Upon graduating from the CIMBA program in 1994, I went to work for an international consulting firm in Chicago (my hometown). I would have never had that opportunity had it not been for my CIMBA education and experience. My initial position at the firm was a research associate, reporting to one of the Vice Presidents. I was quickly immersed in the world of joint ventures, mergers & acquisitions, and strategic alliances. I worked directly with executives of international firms who were looking to expand, but engaged our services in order to determine the most favorable "mode" of expansion. At the conclusion of our analysis, we were often hired to identify, approach and negotiate with targeted strategic partners. In essence, we acted as the corporate development team for our client.
Within a year, I was promoted to Director of Sales for the firm and was given the Americas as my territory. All along, I had the entrepreneurial "bug" and eventually made the decision to branch out on my own as a small business owner. I spent 10 years as an owner of a chain of frozen dessert outlets in Indiana and Florida. After 10 years and many changes (including a wife, two kids and a dog) the time was right for me and my family to sell the businesses and move on to the next phase of our lives.

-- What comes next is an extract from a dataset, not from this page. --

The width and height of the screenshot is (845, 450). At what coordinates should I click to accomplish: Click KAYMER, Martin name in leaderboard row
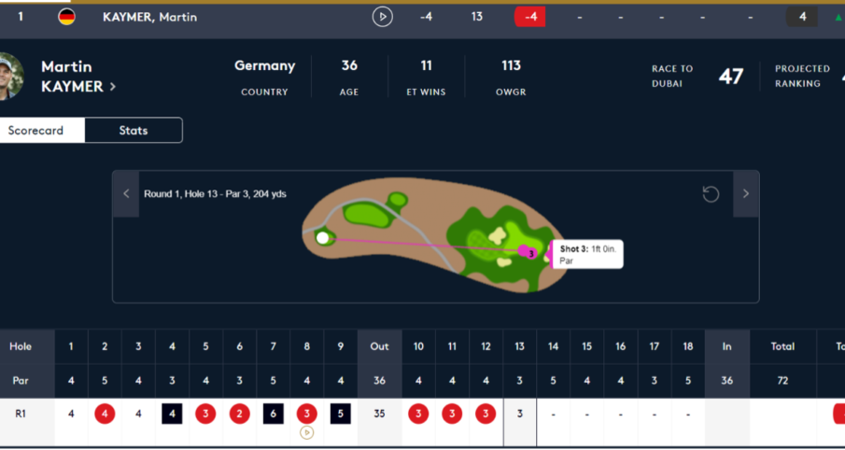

That brings me to my current role as an M&A Intermediary with national firm in Indianapolis, Indiana. My focus at Sunbelt Network is advising lower middle market companies ($5mm to $150mm in revenue) in mergers, acquisitions, and recapitalizations. This career is extremely challenging yet rewarding. With the onslaught of retiring baby-boomers, I look forward to being very busy over the next 10 to 15 years.
If you had to describe your best memory at CIMBA, what would it be?
I have many fond memories of my time in Italy. Where do I start? From the beautiful scenery, the wonderful people, and of course the professors and fellow classmates my experience was one that I will never forget. I certainly recall the intensity and workload, but remember we always seemed to find the time to get away on the weekends or during a break. In fact, I believe I was able to visit 13 countries while living in Italy. I would always try to make time to visit a new place or do something new each weekend if the opportunity arose. My advice to current and future students is to take advantage of all that you possibly can while in Italy, even if it means less sleep. You'll never have this kind of opportunity again -- work, family, and life in general pull you in many different directions and consume your time.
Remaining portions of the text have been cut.